Action item A: In the passage on training multi-turn search agents, what key issues are named behind training stability?
Action item B: Reproduce the passage on training multi-turn search agents word for word, starting at "Jiahao Wu, Zhongwen" up to and including "10+ retrieval turns.".

Source passage:
____

Jiahao Wu, Zhongwen Xu, Qiang Fu, and Wei Yang
Tencent · TEG · AIPD
December 2025
TL;DR
- Using the **rLLM [1] training framework + Qwen3-8B [2] base model + offline Wikipedia / BrowseComp-Plus [3] corpora + the synthetic multi-turn data from ASearcher [4]**, you can cost-effectively train a search agent that reliably performs 10+ retrieval turns.
- SFT is not strictly necessary: starting from the base model and doing GRPO-based [5] RL is enough to build stable multi-turn search capability. SFT can provide a better starting point for long-horizon training, but it tends to lock the model into a particular pattern and makes it overuse multi-turn search even for simple questions.
- Multi-turn search training dataset [4] is critical: standard single-hop / two-hop datasets (HotpotQA [6], etc.) do not train long-horizon multi-turn search; you need a dedicated synthetic multi-turn dataset.
- Training stability is mostly an engineering problem: the key issues are train/inference mismatch, strict token-in-token-out alignment, and handling “abnormal trajectories”.
- Summarizing retrieved documents with an auxiliary LLM [7] improves training stability, supports longer horizons, and generalizes to setups that directly return raw search results.
News
1. The Research Bottleneck for Multi-Turn Search Agents
Recently, LLM reasoning and tool-use capabilities have improved rapidly: on the one hand, the open-source community has released many strong models [2,8]; on the other hand, when moving to multi-turn, long-horizon search-and-verify settings (multiple retrievals, iterative disambiguation, evidence aggregation, and converging to a final answer), there is still a clear gap, where smaller open-source models often lag far behind closed-source commercial models in both effective use of search turns and final accuracy.

____

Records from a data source

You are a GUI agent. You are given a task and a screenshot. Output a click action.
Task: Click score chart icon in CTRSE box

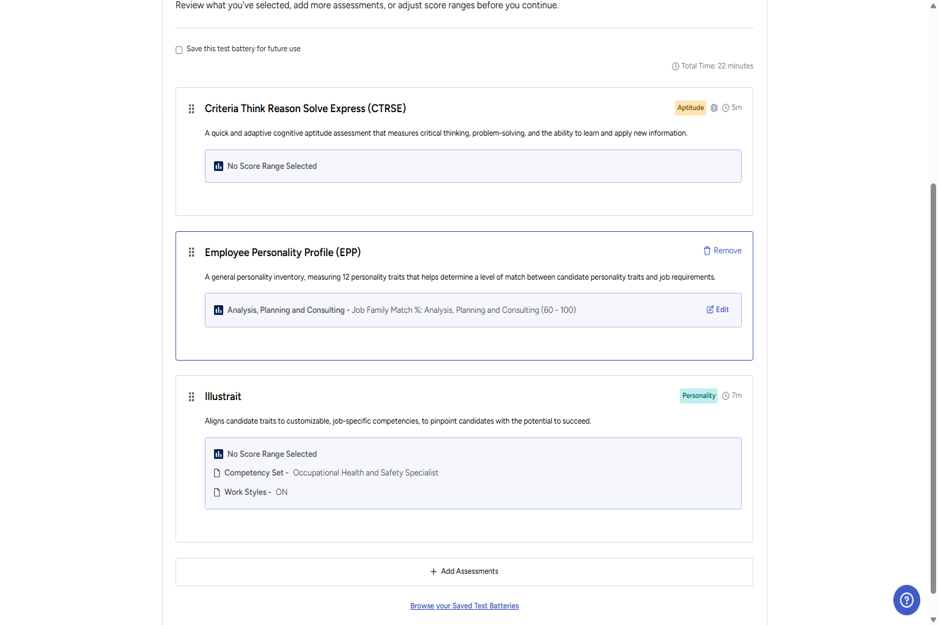218,166
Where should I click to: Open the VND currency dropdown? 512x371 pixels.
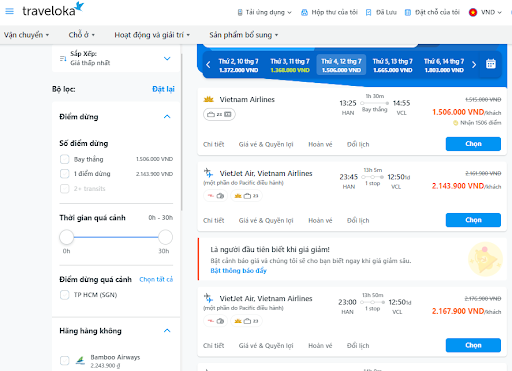pos(485,13)
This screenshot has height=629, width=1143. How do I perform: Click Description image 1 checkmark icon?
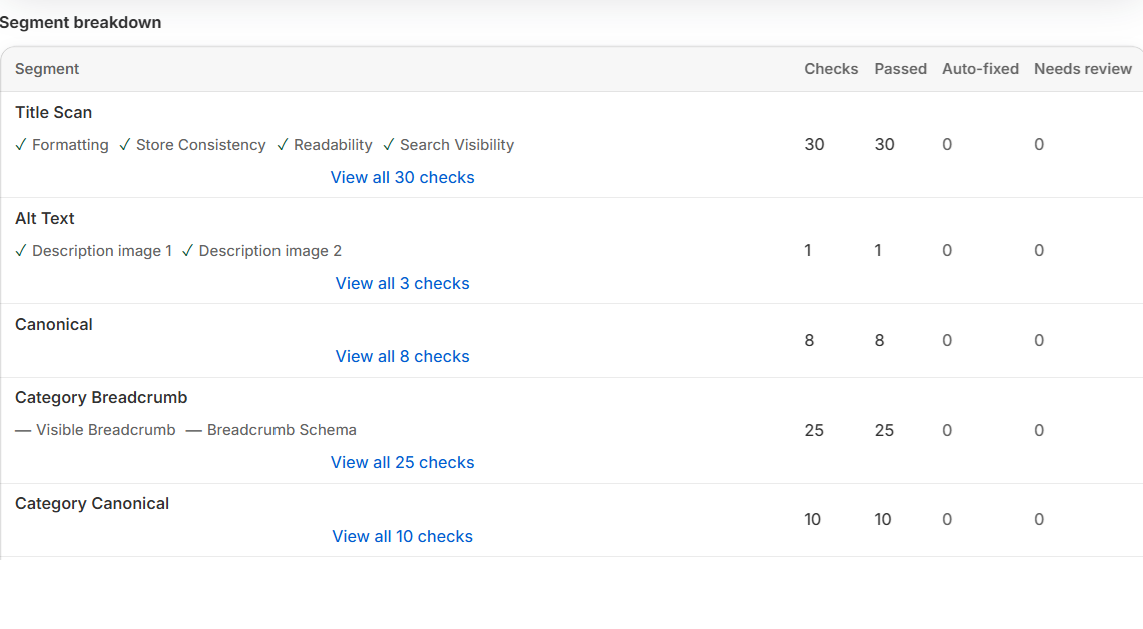click(21, 251)
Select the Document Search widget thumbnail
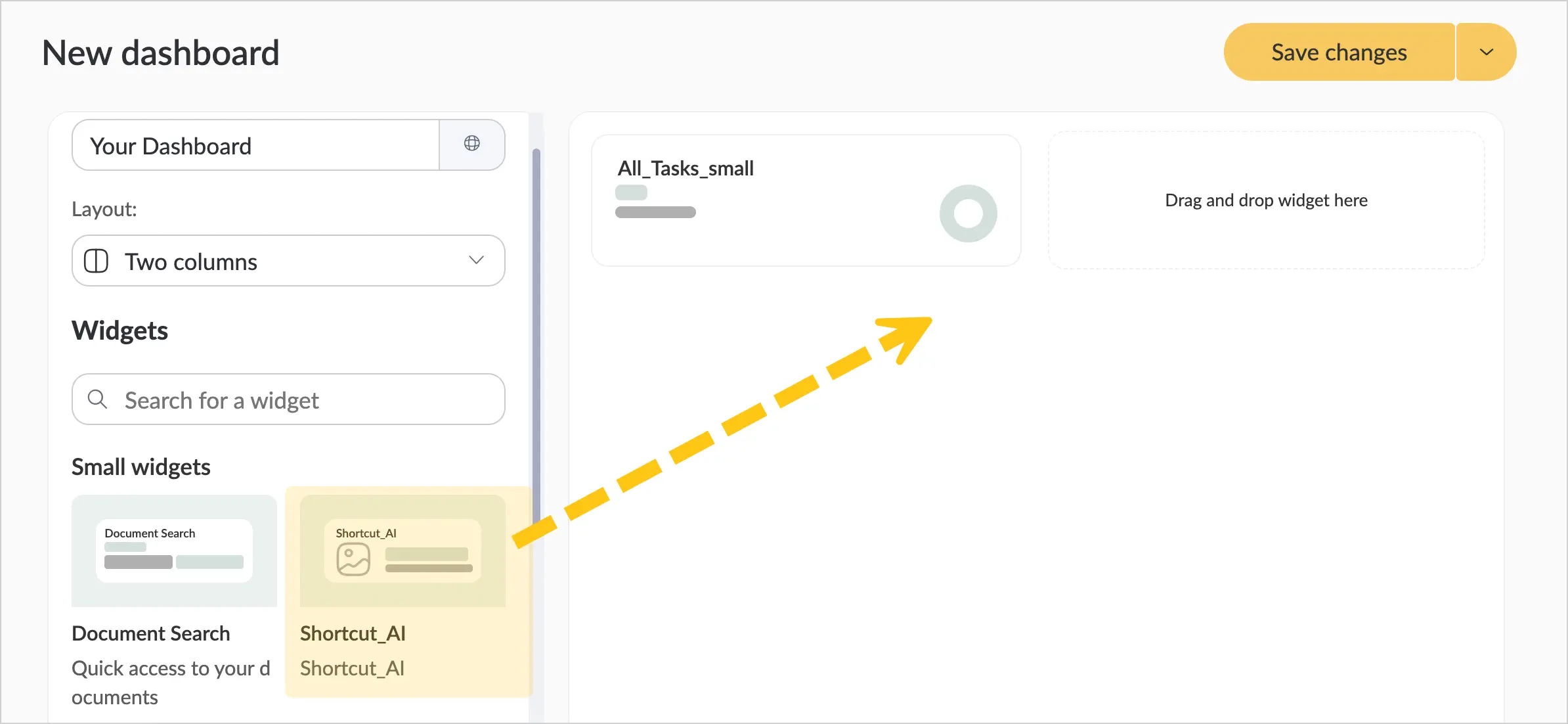Image resolution: width=1568 pixels, height=724 pixels. [174, 551]
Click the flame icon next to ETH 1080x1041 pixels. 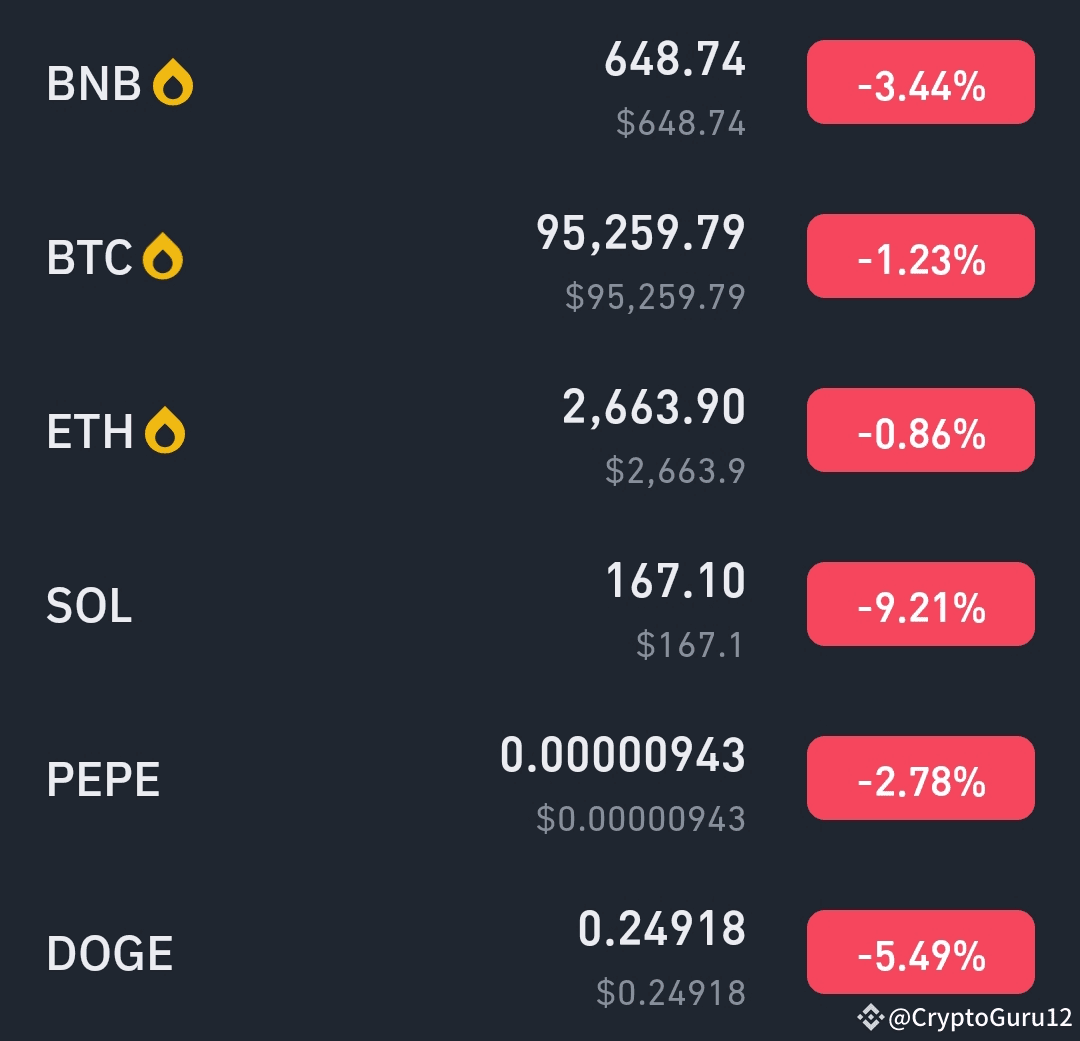tap(163, 429)
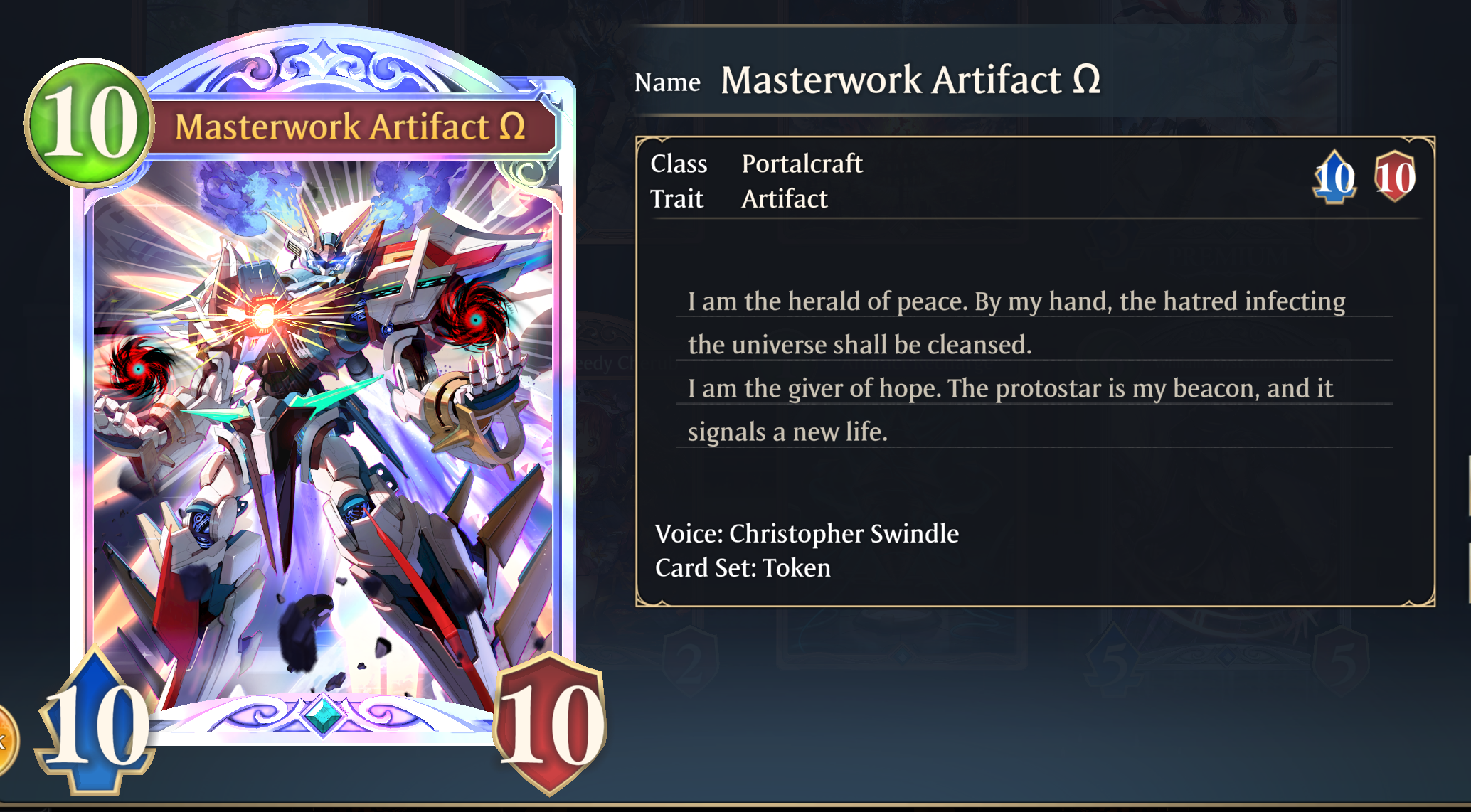
Task: Click the large blue attack 10 icon
Action: (95, 724)
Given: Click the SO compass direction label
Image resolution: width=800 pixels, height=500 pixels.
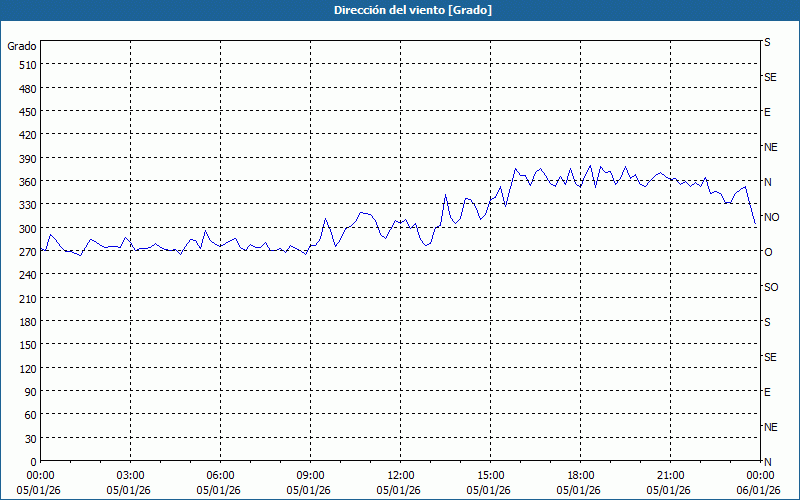Looking at the screenshot, I should pyautogui.click(x=771, y=287).
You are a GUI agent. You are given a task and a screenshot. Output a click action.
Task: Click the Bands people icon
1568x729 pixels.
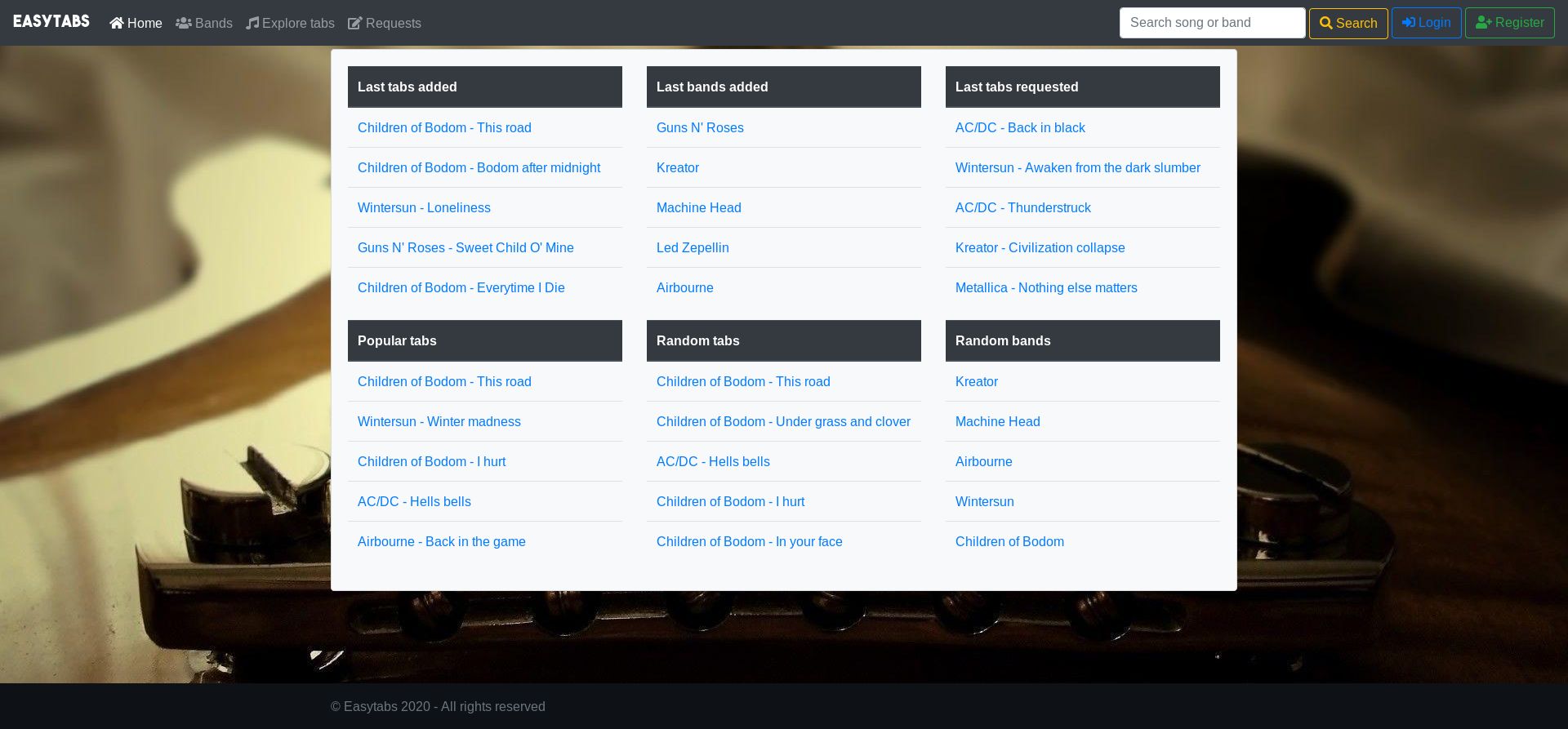click(x=184, y=24)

____

Output A: Train/inference mismatch, strict token-in-token-out alignment, and handling "abnormal trajectories."

Output B:
Jiahao Wu, Zhongwen Xu, Qiang Fu, and Wei Yang
Tencent · TEG · AIPD
December 2025
TL;DR
- Using the **rLLM [1] training framework + Qwen3-8B [2] base model + offline Wikipedia / BrowseComp-Plus [3] corpora + the synthetic multi-turn data from ASearcher [4]**, you can cost-effectively train a search agent that reliably performs 10+ retrieval turns.